Name	Implementation	Observation Space	Action Space
DQN	`rl.agents.DQNAgent`	discrete or continuous	discrete
DDPG	`rl.agents.DDPGAgent`	discrete or continuous	continuous
NAF	`rl.agents.NAFAgent`	discrete or continuous	continuous
CEM	`rl.agents.CEMAgent`	discrete or continuous	discrete
SARSA	`rl.agents.SARSAAgent`	discrete or continuous	discrete

Common API

All agents share a common API. This allows you to easily switch between different agents. That being said, keep in mind that some agents make assumptions regarding the action space, i.e. assume discrete or continuous actions.

[source]

fit

fit(self, env, nb_steps, action_repetition=1, callbacks=None, verbose=1, visualize=False, nb_max_start_steps=0, start_step_policy=None, log_interval=10000, nb_max_episode_steps=None)

Trains the agent on the given environment.

Arguments

env: (Env instance): Environment that the agent interacts with. See Env for details.
nb_steps (integer): Number of training steps to be performed.
action_repetition (integer): Number of times the agent repeats the same action without observing the environment again. Setting this to a value > 1 can be useful if a single action only has a very small effect on the environment.
callbacks (list of keras.callbacks.Callback or rl.callbacks.Callback instances): List of callbacks to apply during training. See callbacks for details.
verbose (integer): 0 for no logging, 1 for interval logging (compare log_interval), 2 for episode logging
visualize (boolean): If True, the environment is visualized during training.

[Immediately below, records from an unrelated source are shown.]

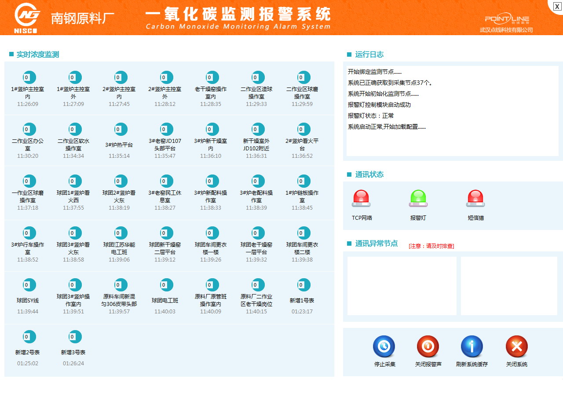Click the left 通讯异常节点 list box
Image resolution: width=563 pixels, height=400 pixels.
pyautogui.click(x=402, y=286)
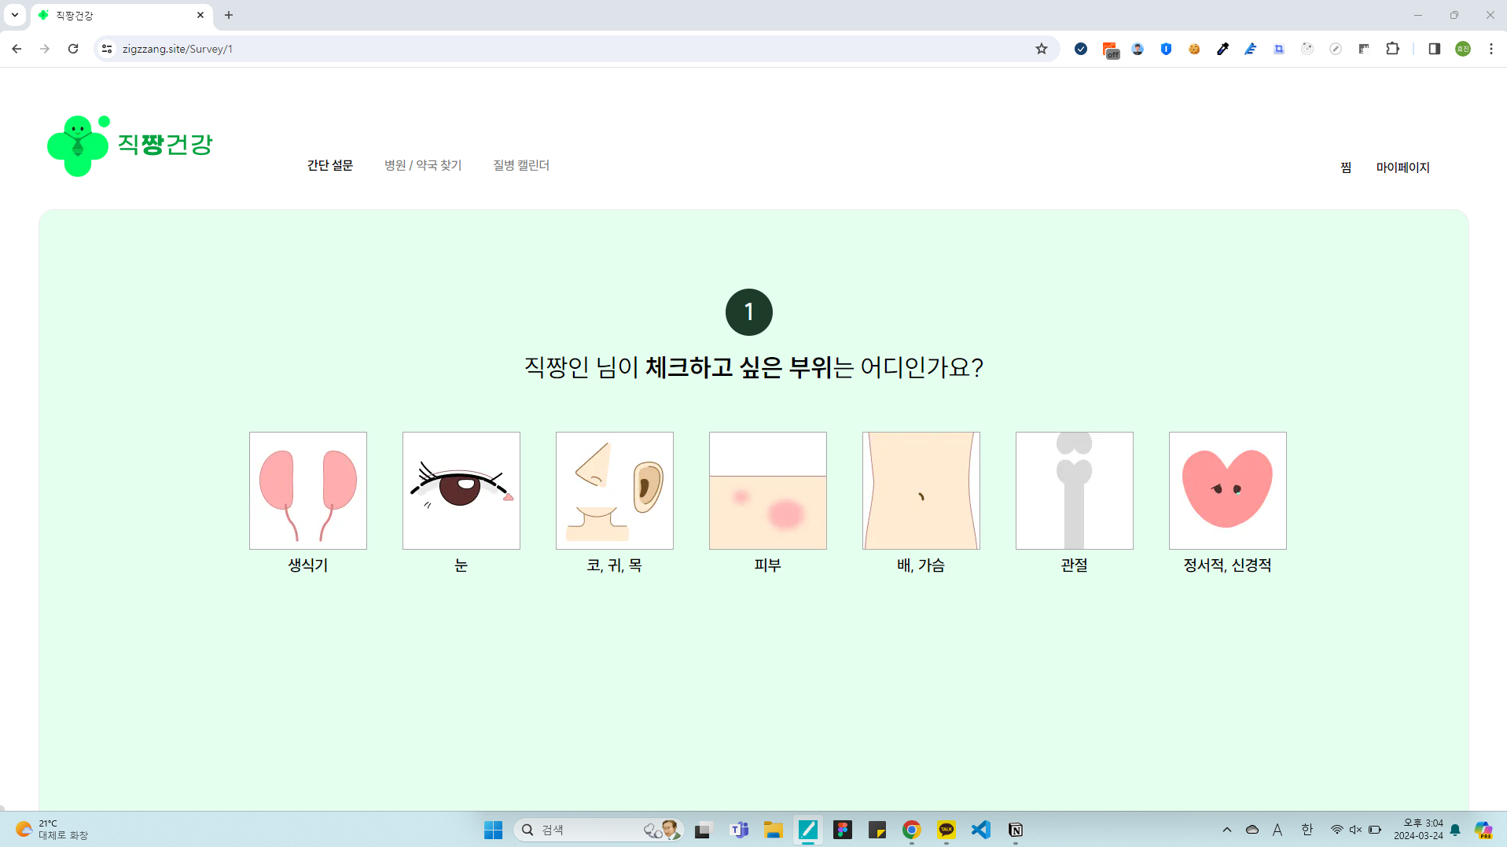Select the 관절 joint bone illustration
The height and width of the screenshot is (847, 1507).
[1074, 490]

However, this is likely going to slow down training significantly and is thus intended to be a debugging instrument.
nb_max_start_steps (integer): Number of maximum steps that the agent performs at the beginning of each episode using start_step_policy. Notice that this is an upper limit since the exact number of steps to be performed is sampled uniformly from [0, max_start_steps] at the beginning of each episode.
start_step_policy (lambda observation: action): The policy to follow if nb_max_start_steps > 0. If set to None, a random action is performed.
log_interval (integer): If verbose = 1, the number of steps that are considered to be an interval.
nb_max_episode_steps (integer): Number of steps per episode that the agent performs before automatically resetting the environment. Set to None if each episode should run (potentially indefinitely) until the environment signals a terminal state.

Returns

A keras.callbacks.History instance that recorded the entire training process.

[source]

test

test(self, env, nb_episodes=1, action_repetition=1, callbacks=None, visualize=True, nb_max_episode_steps=None, nb_max_start_steps=0, start_step_policy=None, verbose=1)

Callback that is called before training begins."

[source]

compile

compile(self, optimizer, metrics=[])

Compiles an agent and the underlaying models to be used for training and testing.

Arguments

optimizer (keras.optimizers.Optimizer instance): The optimizer to be used during training.
metrics (list of functions lambda y_true, y_pred: metric): The metrics to run during training.

[source]

get_config

get_config(self)

Configuration of the agent for serialization.

[source]

reset_states

reset_states(self)

Resets all internally kept states after an episode is completed.

[source]

load_weights

load_weights(self, filepath)

Loads the weights of an agent from an HDF5 file.

Arguments

filepath (str): The path to the HDF5 file.

[source]

save_weights

save_weights(self, filepath, overwrite=False)

Saves the weights of an agent as an HDF5 file.

Arguments

filepath (str): The path to where the weights should be saved.
overwrite (boolean): If False and filepath already exists, raises an error.